California is down to its last year of water reserves after a prolonged drought, a senior water science from NASA’s Jet Propulsion Laboratory reported earlier this month in a Los Angeles Times op ed.
“We’re not just up a creek without a paddle in California, we’re losing the creek too,” wrote Jay Famiglietti. “”As our ‘wet’ season draws to a close, it is clear that the paltry rain and snowfall have done almost nothing to alleviate epic drought conditions. January was the driest in California since record-keeping began in 1895. Groundwater and snowpack levels are at all-time lows.”

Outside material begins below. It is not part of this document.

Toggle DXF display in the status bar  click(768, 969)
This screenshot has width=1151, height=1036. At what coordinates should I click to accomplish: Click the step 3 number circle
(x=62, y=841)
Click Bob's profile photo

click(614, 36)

The state has lost 12 million acre-feet of stored water every year since 2011, Famiglietti noted. He called for “immediate mandatory water rationing,” coupled with tighter regulation and monitoring to counter “excessive and unsustainable” groundwater extraction for agriculture.
Meteorologist Steve Bowen of reinsurance firm Aon Benfield said tap water shortages “are a distinct possibility if mitigation efforts aren’t embraced and droughts become more frequent and intense in the coming years,” Grist reported.
“Though some climatologists hoped this year’s El Niño system would make a difference, the state remains horribly parched,” writes correspondent John Light. “As the state braces for a fourth year of drought, state regulators on Tuesday imposed new water restrictions, mostly aimed at reminding Californians of the degree of scarcity.”
Meanwhile, “cities and farmers are drilling deep into the ground to tap 20,000-year-old water reserves, dating from the last ice age. That prehistoric water is definitely a limited resource.”
CBC coverage focused on an array of water conservation efforts taking shape in Los Angeles under a $1 billion emergency plan announced by Gov. Jerry Brown.